L’année suivante, je dis au frère que le « Perno » pourrait simplement arriver dans un traîneau tiré par le quatre-roues. Mais le frère en remet : « Je vais me déguiser en Grinch et te courir après pour faire comme dans le film [Le Grincheux] » Quelle excellente idée! Le soir de Noël arrive et le seul traîneau qu’on trouve dans le grenier de mon grand-père est une luge en bois des années 1930. Je me positionne debout sur la luge, en tenant d’une main la corde reliée au quatre-roues, comme en ski nautique, et de l’autre la poche de cadeaux. Mon oncle démarre le quatre-roues. Il me regarde avec un sourire en coin signifiant : « Hé! Hé! Tu ne tiendras pas longtemps, mon Martin! » Il accélère pour donner du spectacle devant la maison. Les enfants sont collés à la fenêtre et crient de joie. Le plan fonctionne, je reste debout. Mais alors que mon oncle ralentit pour tourner, la luge arrive sur une partie du terrain dénudée de neige : la plaque de gazon la freine complètement et j’effectue un vol plané vers l’avant. Je me relève difficilement quand, au même moment, le Grinch se rue sur moi. J’essaie de l’agripper pour lui faire une clé de bras, mais le frère a le biscuit coriace et on se tiraille amicalement devant toute la famille bouche bée à la fenêtre. Évidemment, le père Noël gagne! Sauf qu’il a le bonnet et les lunettes croches. Mes tantes – surtout ma mère – me regardent bizarrement; les enfants sont sur le point de pleurer. Échec.
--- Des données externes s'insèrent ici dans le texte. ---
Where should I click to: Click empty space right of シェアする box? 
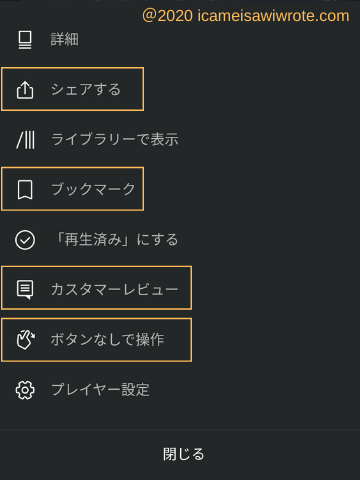coord(252,89)
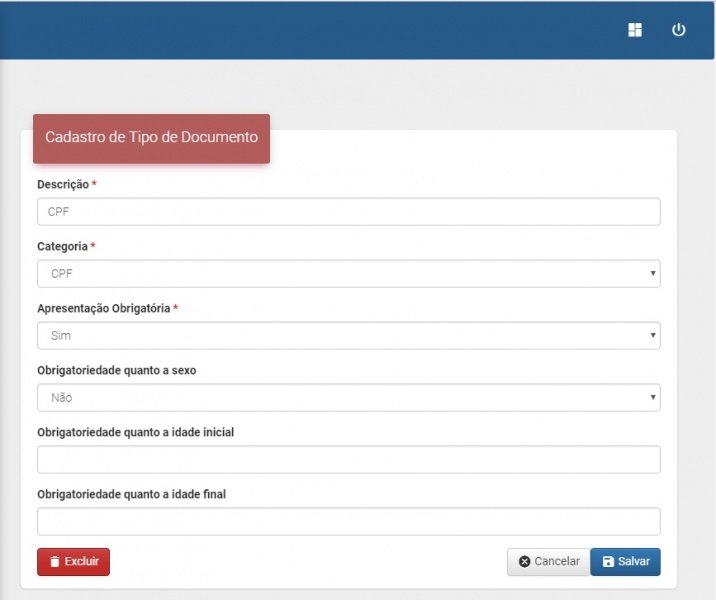Select the sexo field showing Não
716x600 pixels.
coord(340,397)
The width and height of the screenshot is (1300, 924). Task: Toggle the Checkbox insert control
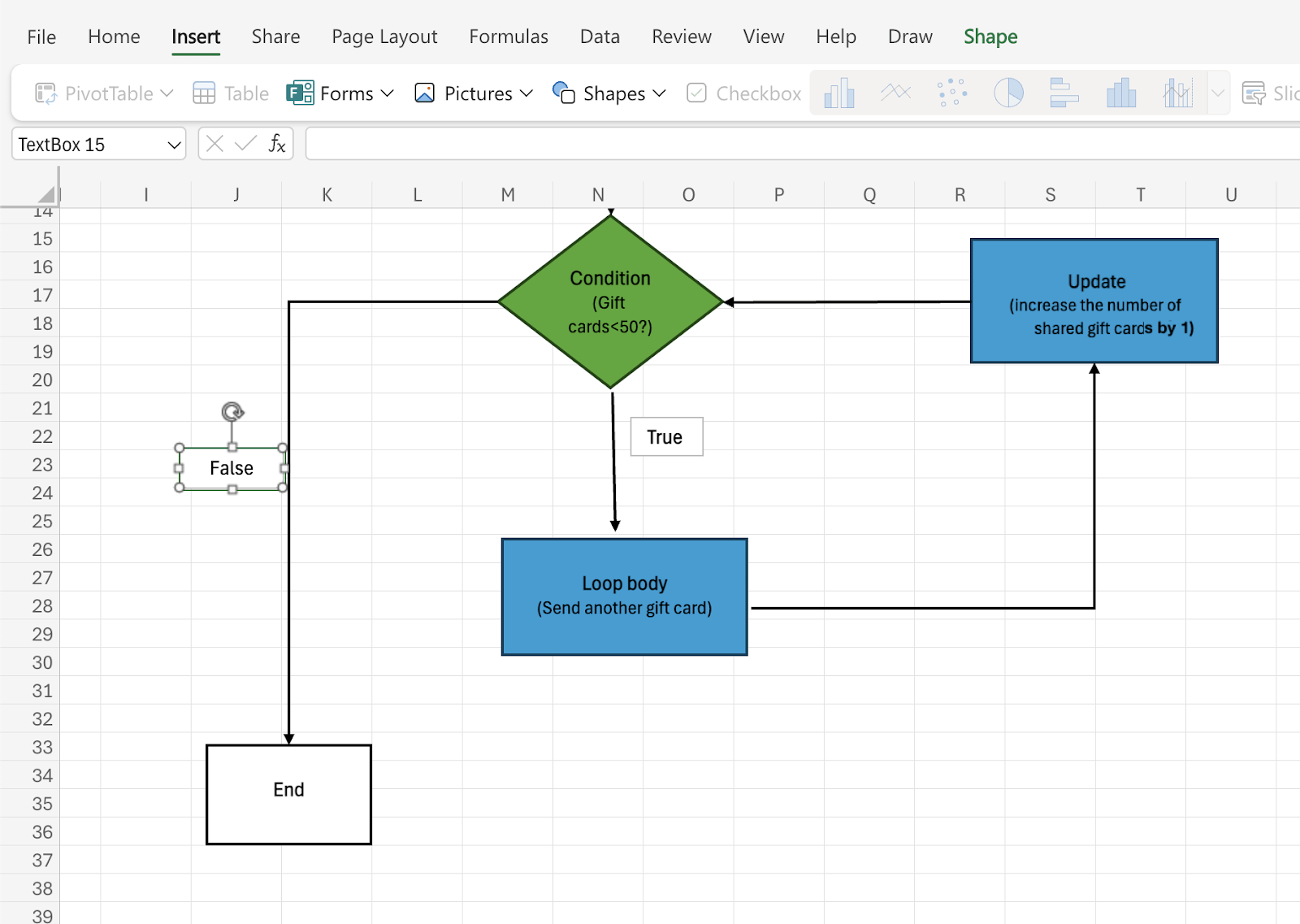point(743,93)
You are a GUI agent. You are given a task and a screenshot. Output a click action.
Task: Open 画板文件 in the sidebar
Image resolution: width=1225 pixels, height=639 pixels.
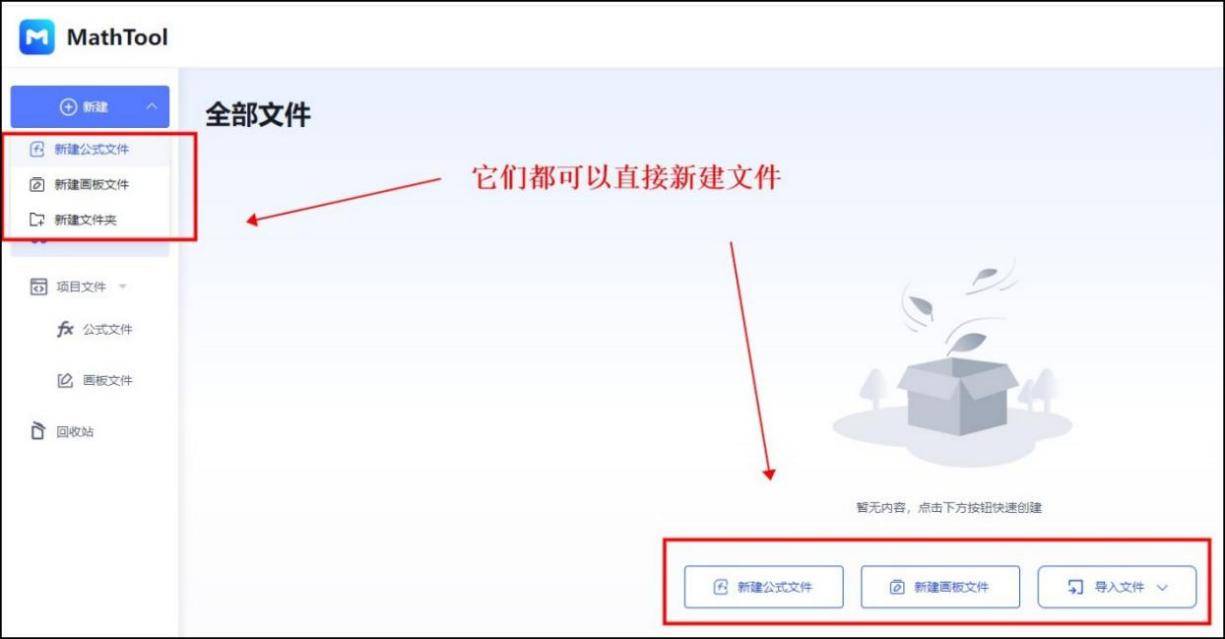tap(108, 380)
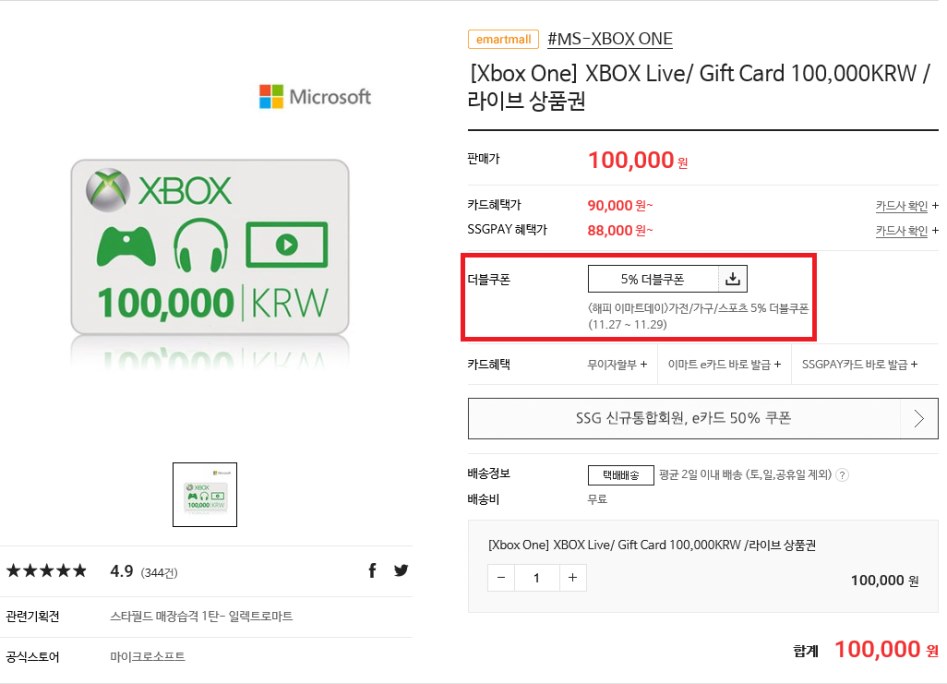Click the 5% 더블쿠폰 button
Viewport: 947px width, 684px height.
click(653, 279)
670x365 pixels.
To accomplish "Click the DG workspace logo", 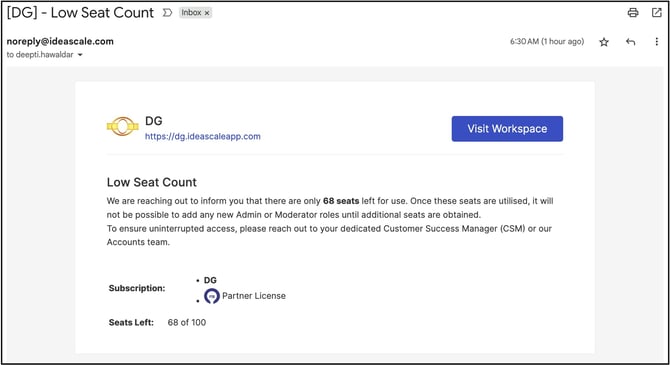I will coord(123,127).
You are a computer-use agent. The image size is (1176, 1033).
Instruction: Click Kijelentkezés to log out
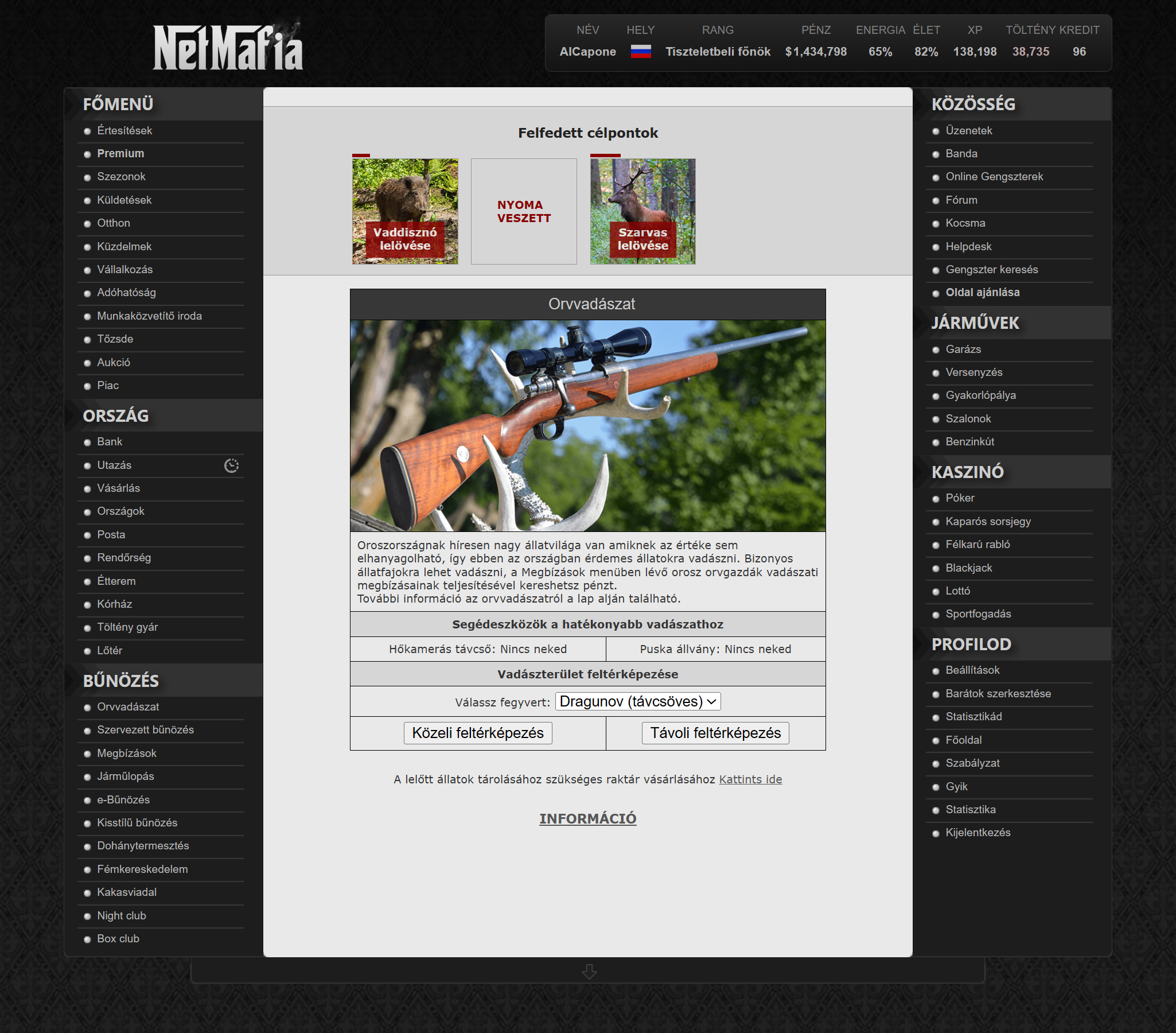tap(978, 833)
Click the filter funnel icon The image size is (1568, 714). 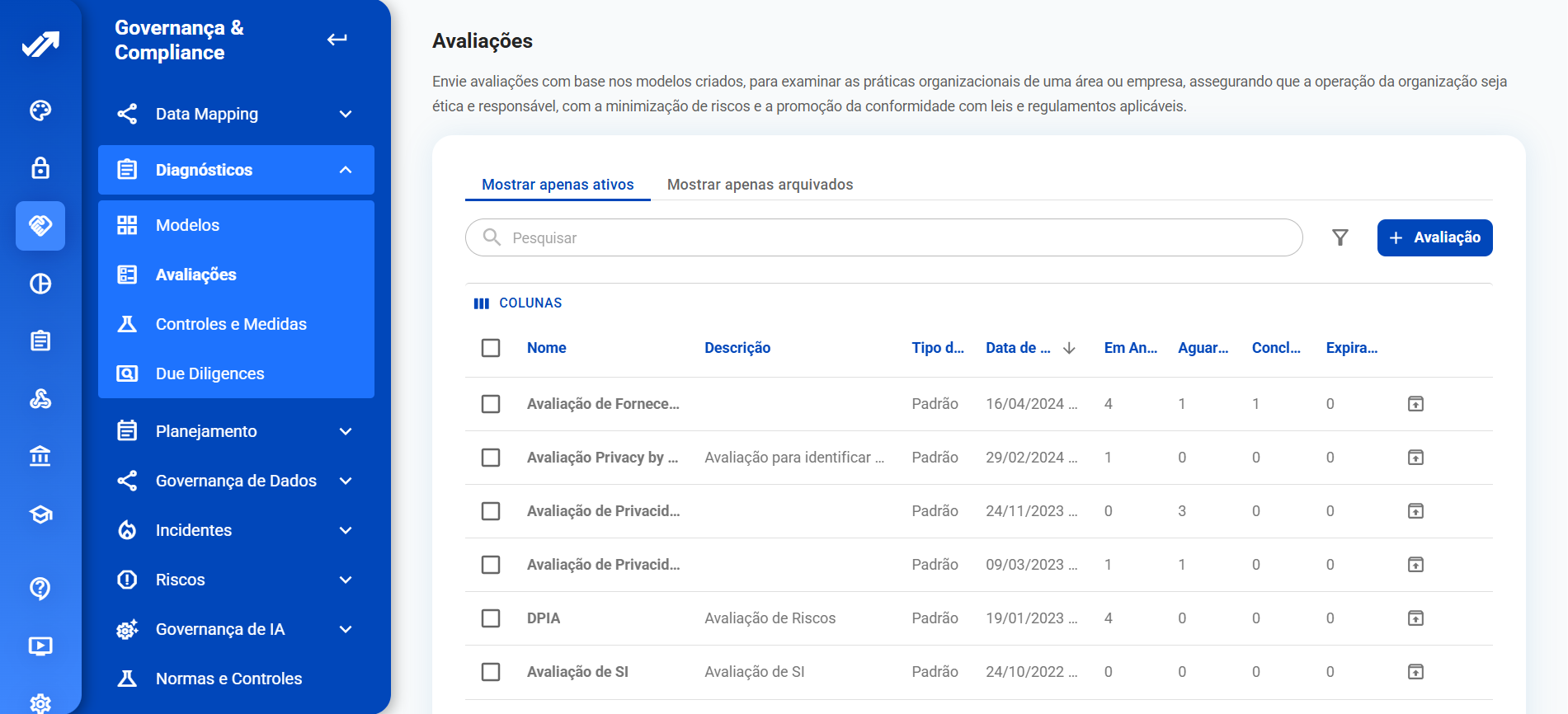1340,237
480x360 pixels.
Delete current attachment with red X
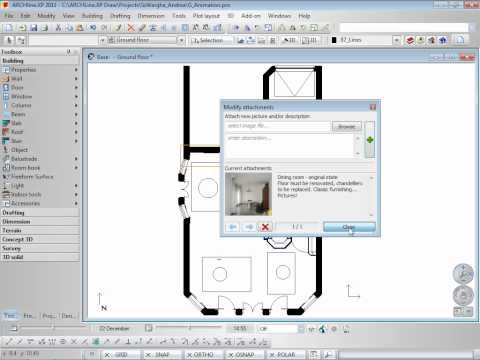click(x=265, y=227)
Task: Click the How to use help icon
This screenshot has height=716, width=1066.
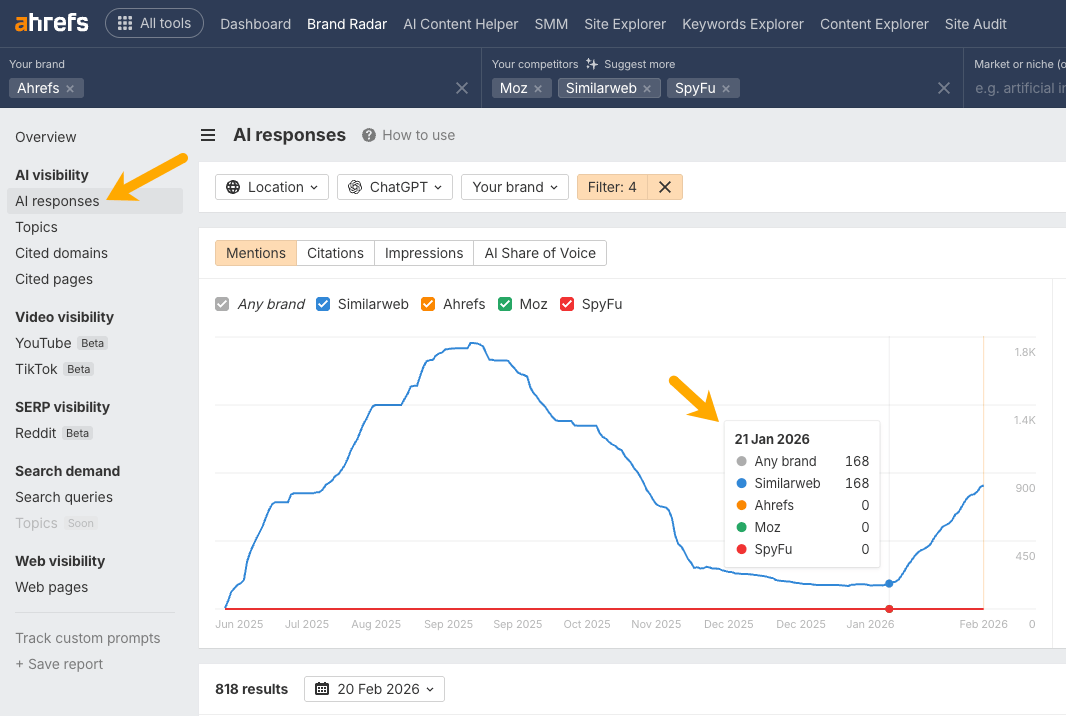Action: pyautogui.click(x=369, y=135)
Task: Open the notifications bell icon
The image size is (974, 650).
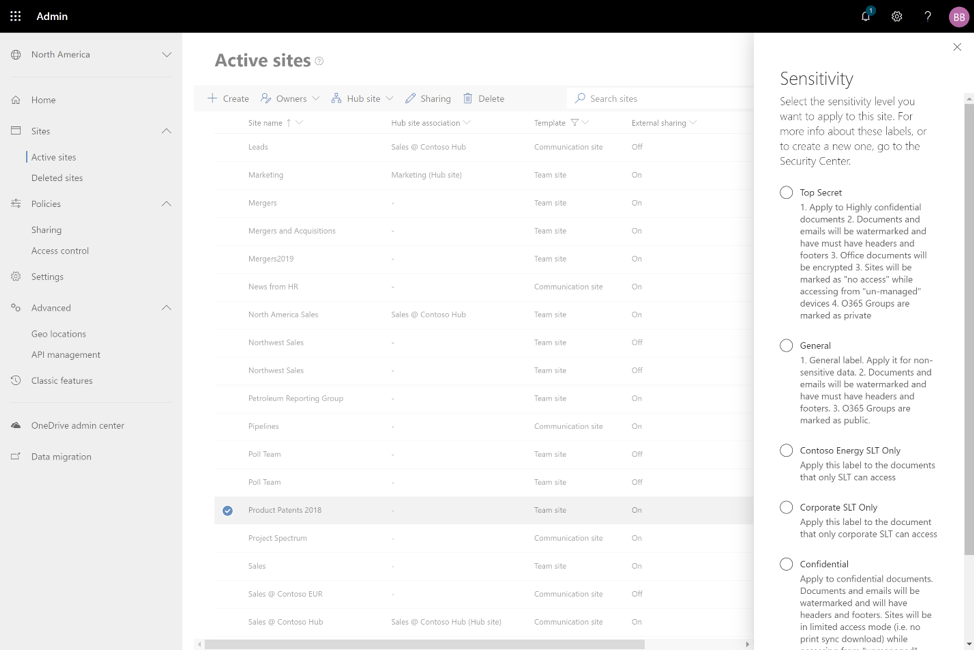Action: tap(866, 16)
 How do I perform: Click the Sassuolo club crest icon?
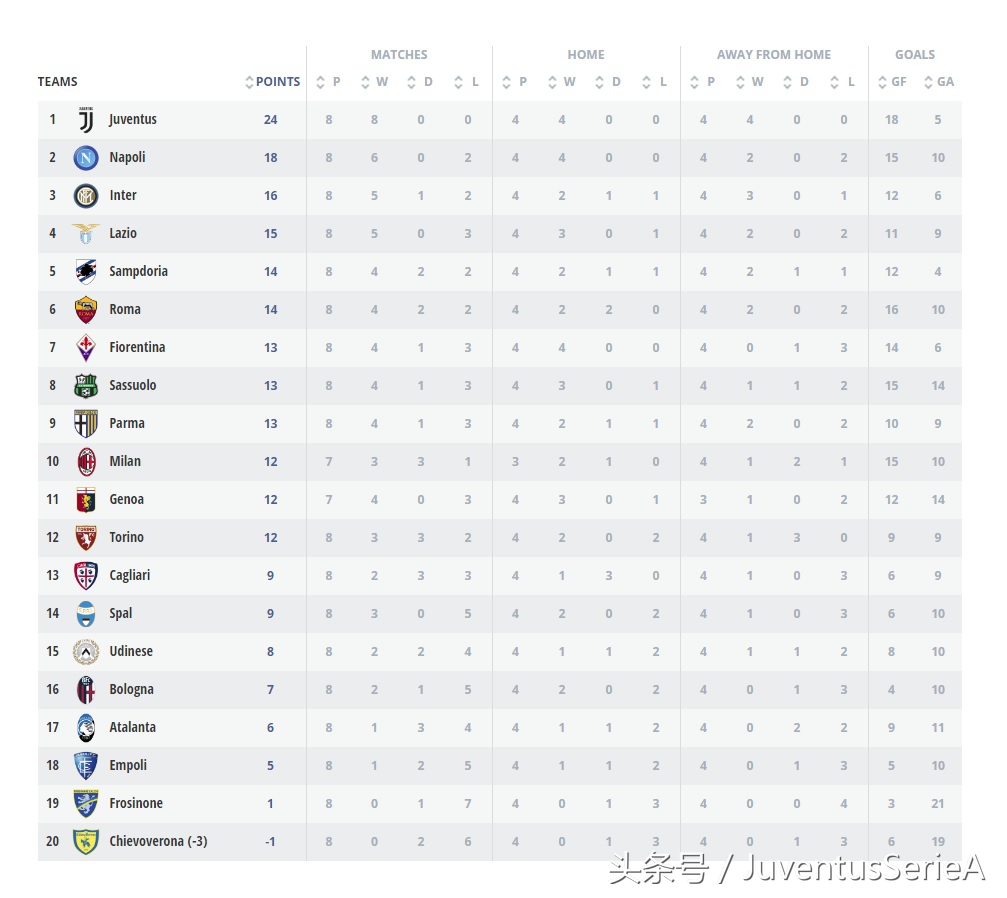tap(86, 386)
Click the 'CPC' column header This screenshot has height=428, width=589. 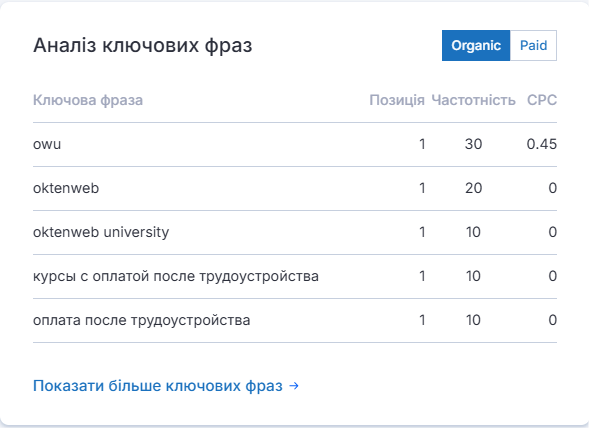point(542,100)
Chapitre trois : la royale

Mon grand-père vient de construire un vrai traîneau digne du père Noël. Un travail magnifique, mais en ce 25 décembre, il n’y a malheureusement pas un grain de neige au sol. Au contraire, il pleut. J’appelle mon copain Jack qui demeure dans le rang. On enchaîne le traîneau dans la pelle de sa nouvelle « pépine » et on cache ladite pépine dans le champ, de l’autre côté de la route, face à la maison de mes grands-parents. En bonus j’ai pris soin de remplir quelques sacs Ziploc d’essence et de les relier à une mèche afin d’émerveiller les enfants par le feu… Le souper est terminé. Il fait noir, je suis dehors avec Jack, caché dans le champ. Et nous attendons le signal. Soudainement, nous voyons les enfants s’amasser dans la grande fenêtre pour voir arriver le père Noël. Ils sont heureux, ils chantent. Ça y est, à nous de jouer! J’allume ma mèche; les sacs d’essence s’enflamment. J’en allume d’autres plus loin. Je marche vers le traîneau, dans le noir, je m’y installe et Jack démarre sa rétrocaveuse et fait rayonner ses gyrophares et toutes les lumières de sa machine. Il élève sa pelle au maximum et avance. Nous traversons la route et montons sur le terrain de mes grands-parents avec le traîneau complètement dans les airs et moi qui m’y agrippe avec le sac de cadeaux. Les yeux ronds et la bouche ouverte, les enfants en ont plein la vue. La grosse pelle s’abaisse devant eux et dépose le traîneau sur le muret du perron. Je débarque en faisant retentir de lourds « Ho! Ho! Ho! ». Les enfants sont émerveillés, les adultes mystifiés. Joyeux Noël!